[Records supplied Boundary: Start]

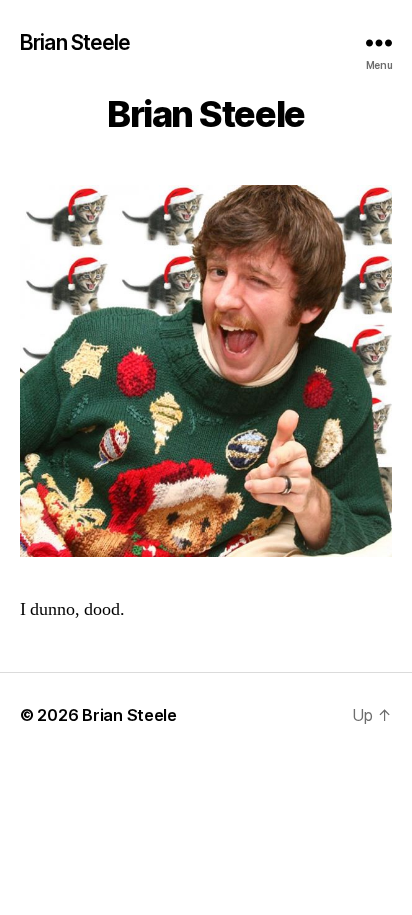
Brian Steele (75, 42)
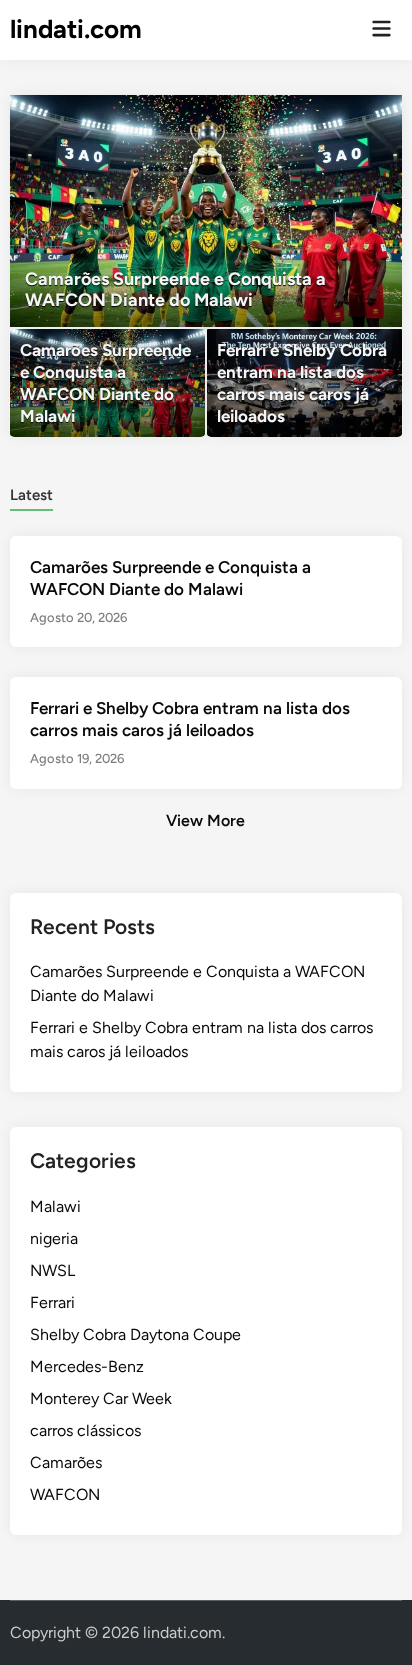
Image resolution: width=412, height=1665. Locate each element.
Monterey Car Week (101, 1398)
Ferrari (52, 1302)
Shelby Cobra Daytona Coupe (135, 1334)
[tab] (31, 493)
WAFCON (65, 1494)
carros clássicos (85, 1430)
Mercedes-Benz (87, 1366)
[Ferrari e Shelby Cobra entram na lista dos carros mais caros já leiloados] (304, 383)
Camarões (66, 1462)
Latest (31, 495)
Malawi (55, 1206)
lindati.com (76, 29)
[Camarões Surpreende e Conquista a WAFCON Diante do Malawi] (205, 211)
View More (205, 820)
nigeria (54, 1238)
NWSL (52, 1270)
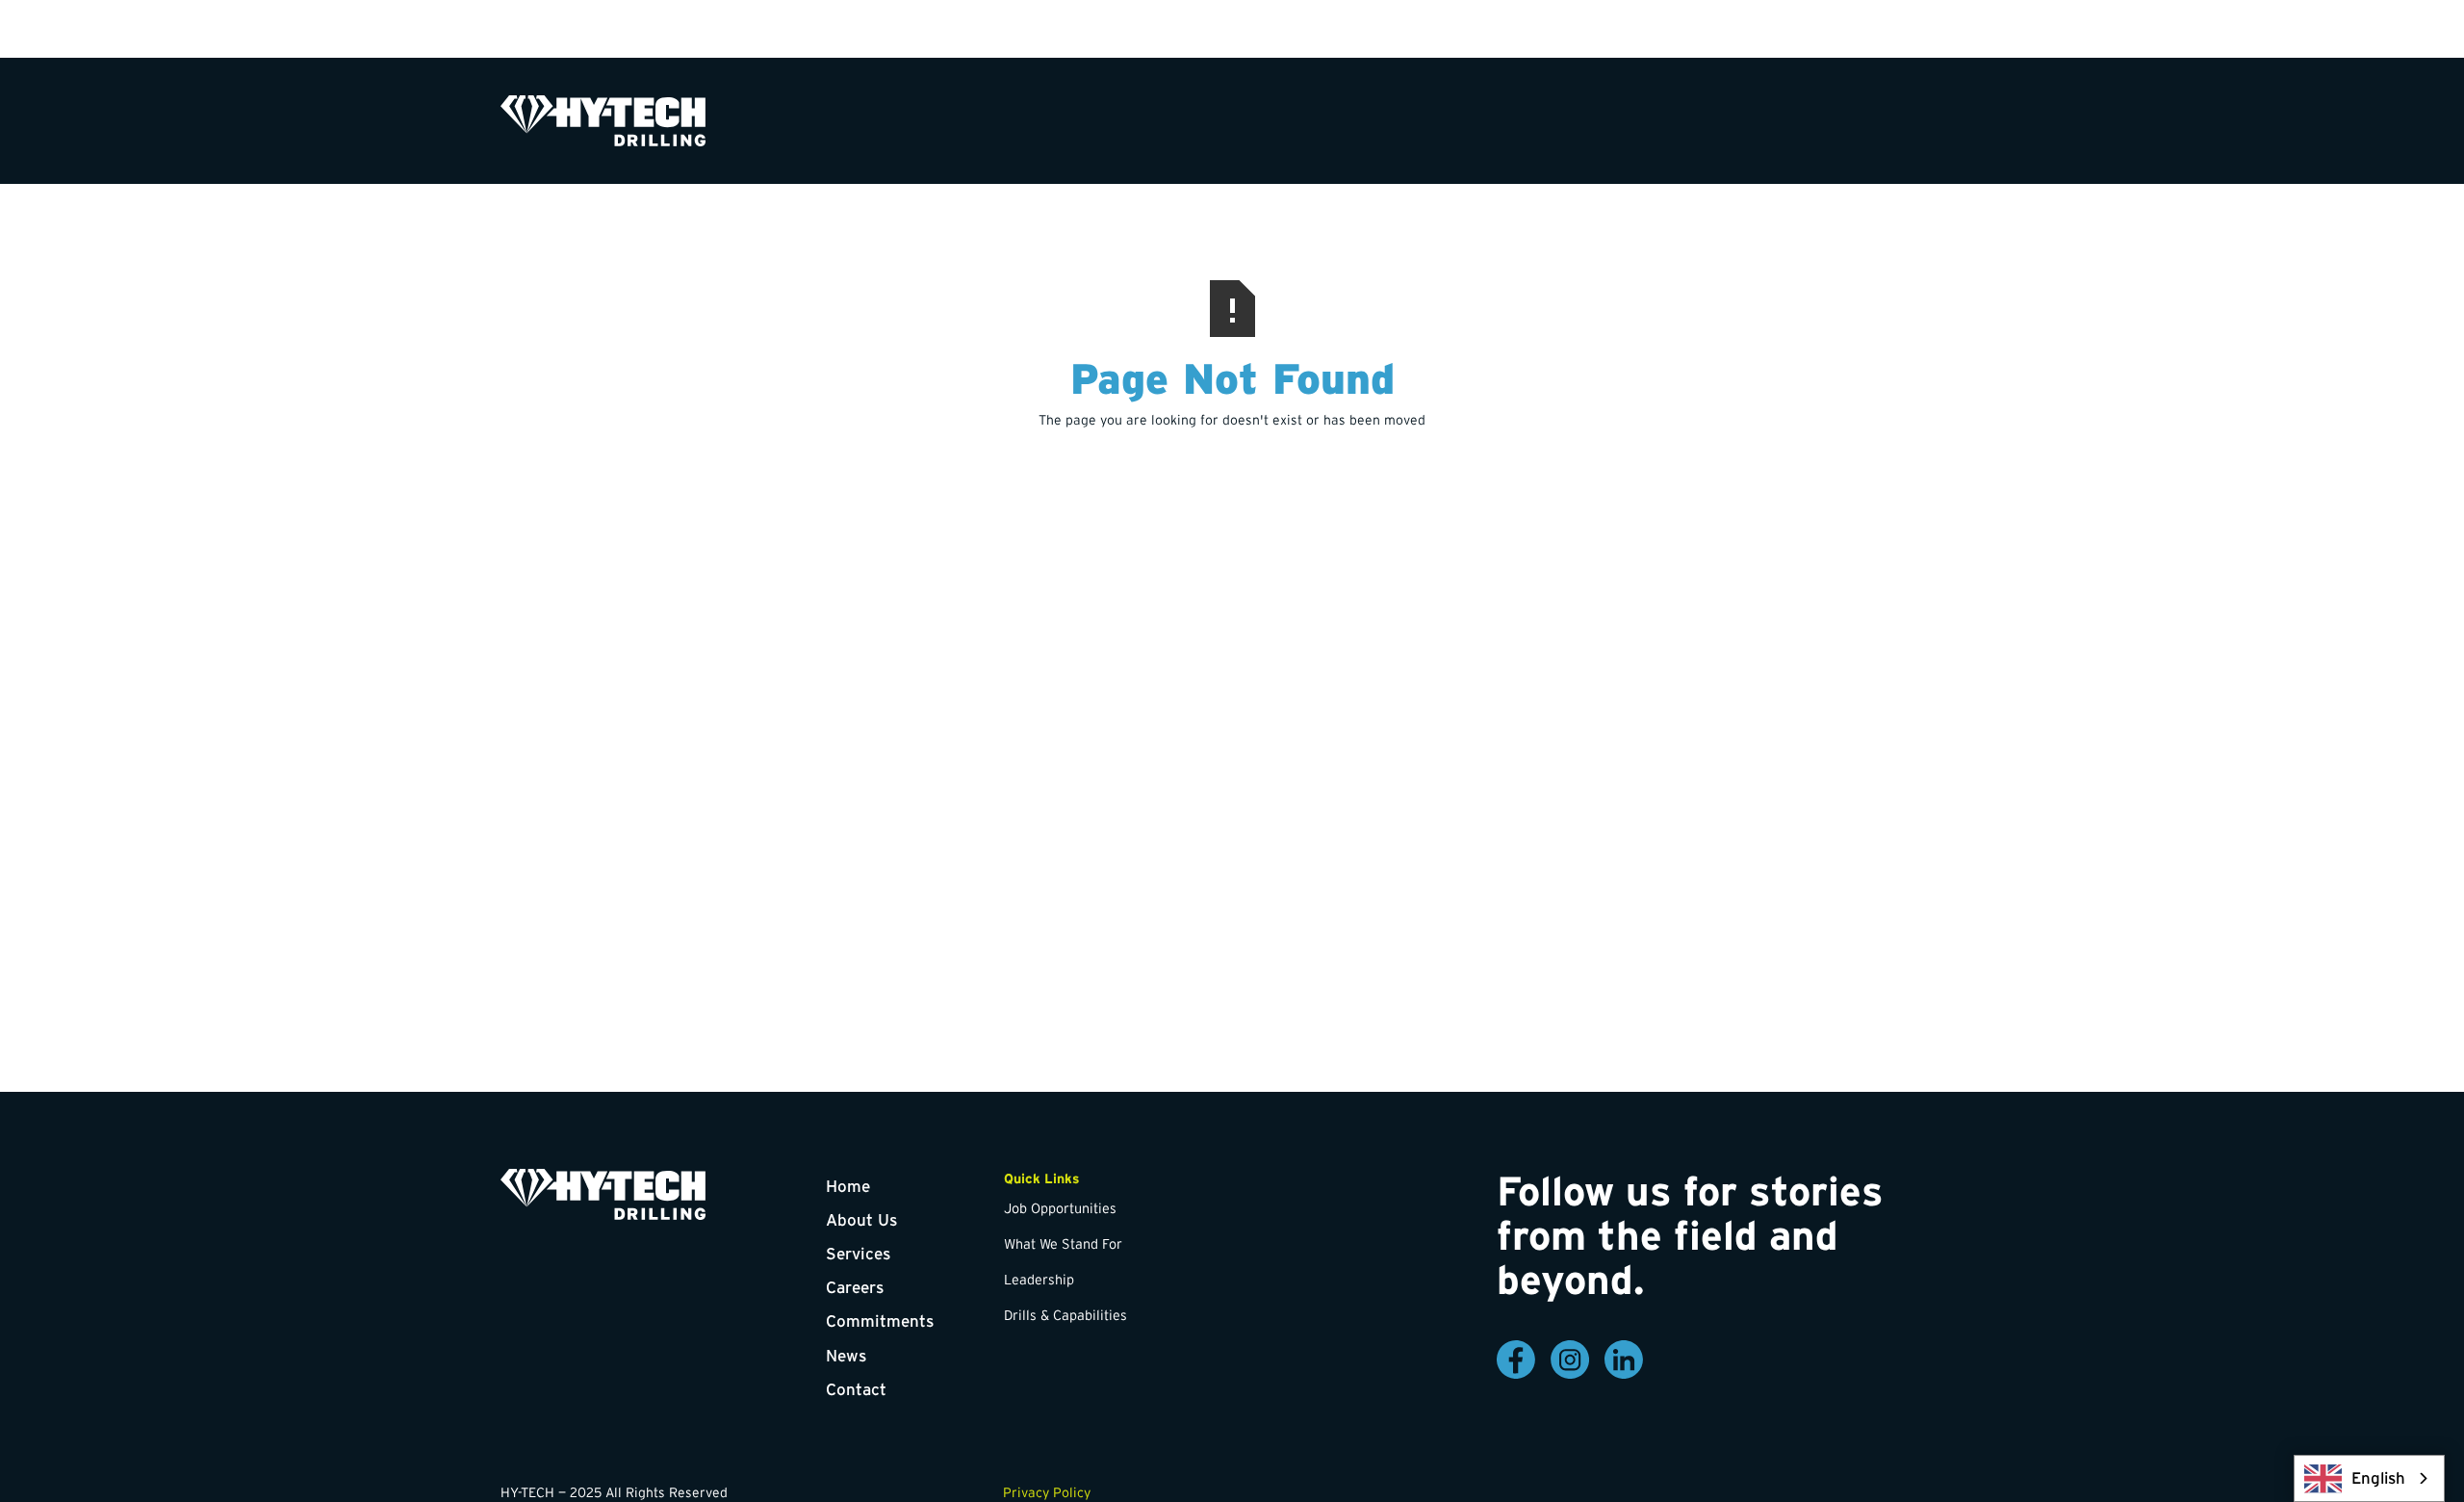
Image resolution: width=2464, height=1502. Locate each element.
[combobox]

[Records supplied Boundary: End]
[Records supplied Boundary: Start]

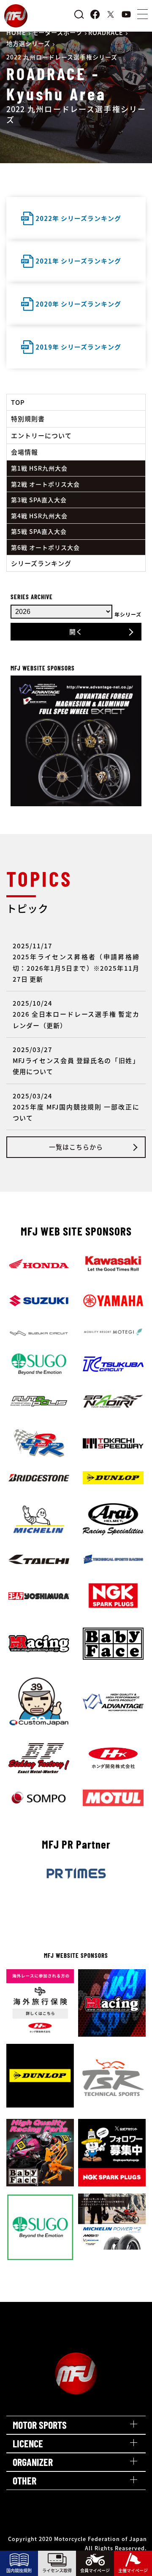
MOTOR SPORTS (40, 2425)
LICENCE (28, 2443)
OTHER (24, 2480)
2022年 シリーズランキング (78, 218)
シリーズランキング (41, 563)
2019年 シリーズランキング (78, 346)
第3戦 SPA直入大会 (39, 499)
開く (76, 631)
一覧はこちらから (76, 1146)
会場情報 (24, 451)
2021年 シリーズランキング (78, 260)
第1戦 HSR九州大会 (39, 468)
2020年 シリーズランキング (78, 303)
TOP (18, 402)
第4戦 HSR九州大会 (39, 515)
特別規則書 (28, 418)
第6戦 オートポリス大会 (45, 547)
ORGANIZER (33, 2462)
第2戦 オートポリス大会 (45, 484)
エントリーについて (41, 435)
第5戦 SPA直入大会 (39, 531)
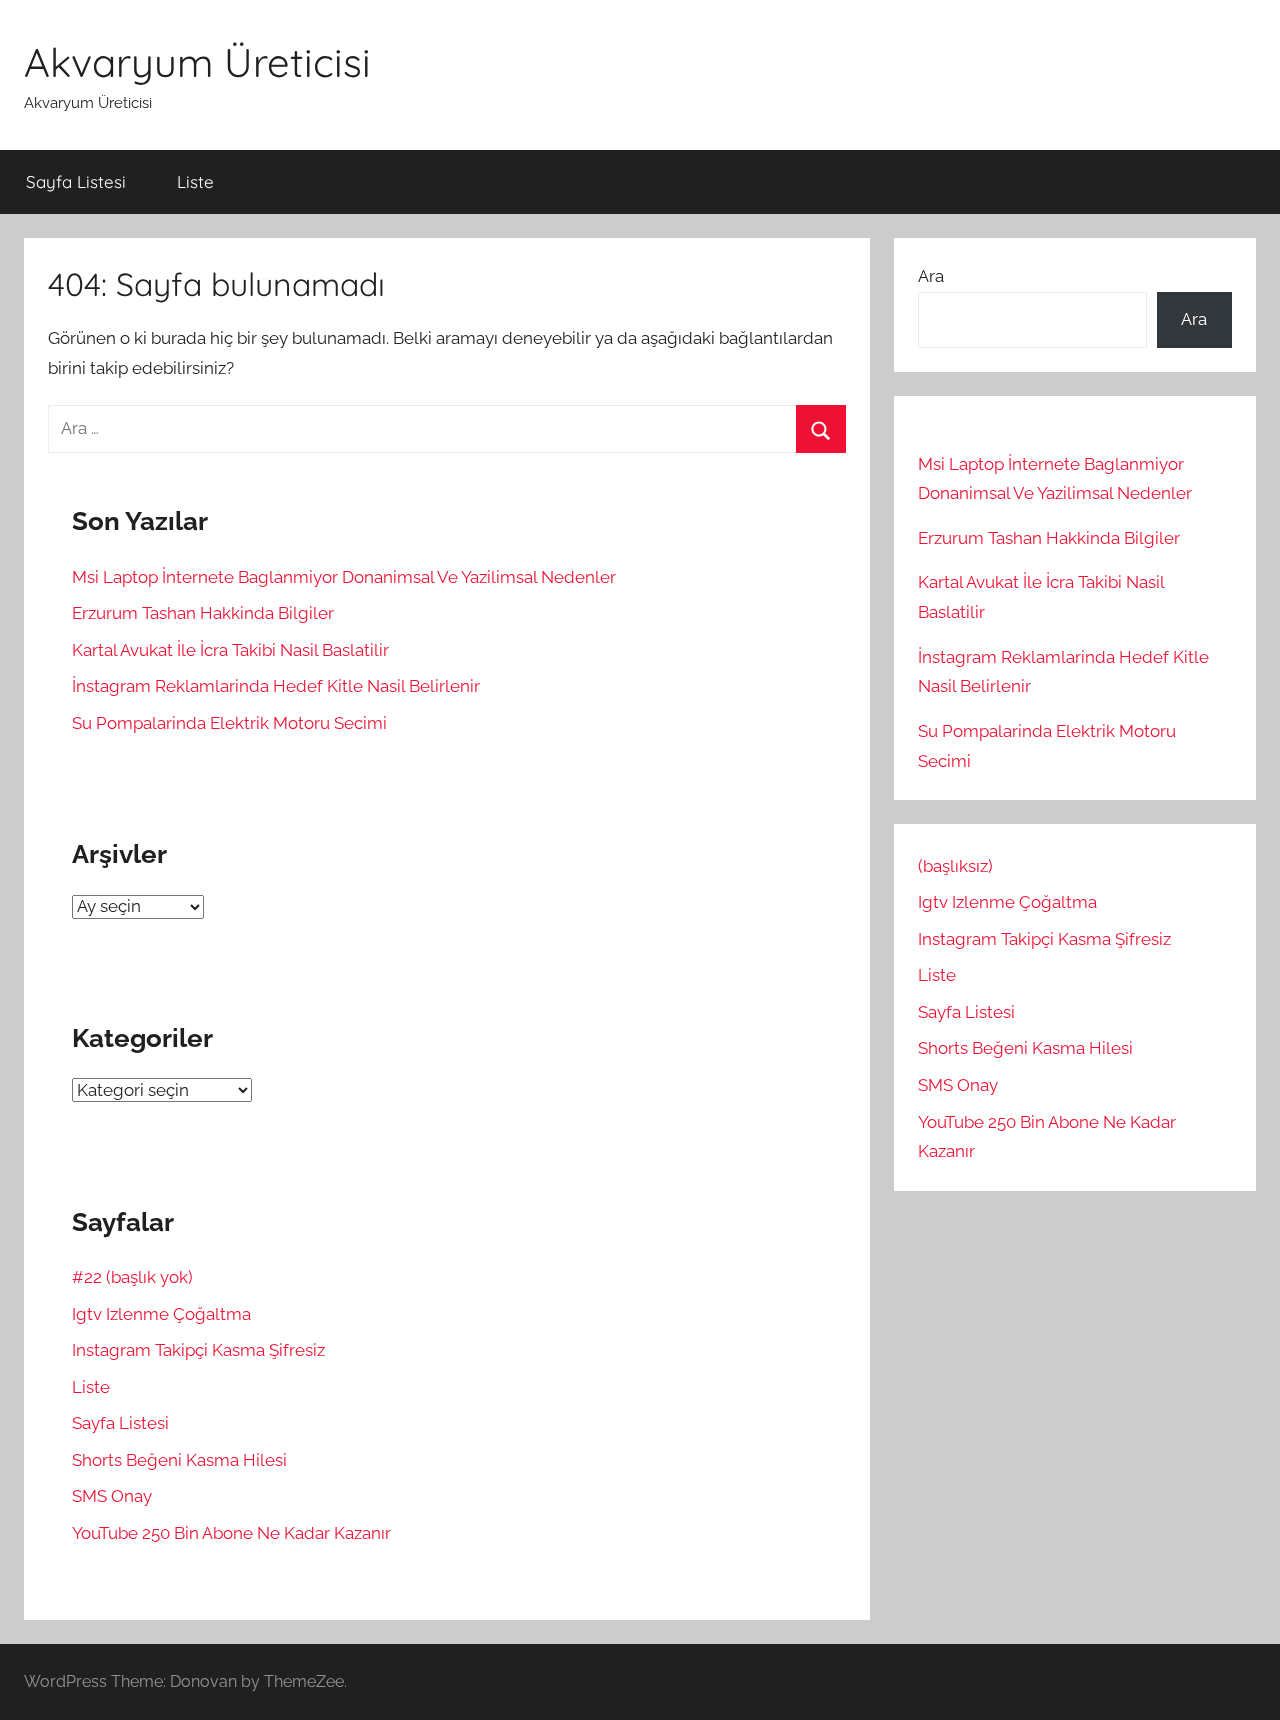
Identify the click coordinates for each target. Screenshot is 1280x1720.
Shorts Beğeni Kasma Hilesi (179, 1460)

[Records supplied Boundary: End]

What the task asks:
Please set down, exactly and with no pictures, the lines in the entries above starting at the one holding "第5戦 SPA直入大会 (39, 531)" and ending at the one holding "Shorts Beğeni Kasma Hilesi (179, 1460)", ends included.

Your solution:
第5戦 SPA直入大会 (39, 531)
Identify the click coordinates for each target. Screenshot is 1280x1720.
Shorts Beğeni Kasma Hilesi (179, 1460)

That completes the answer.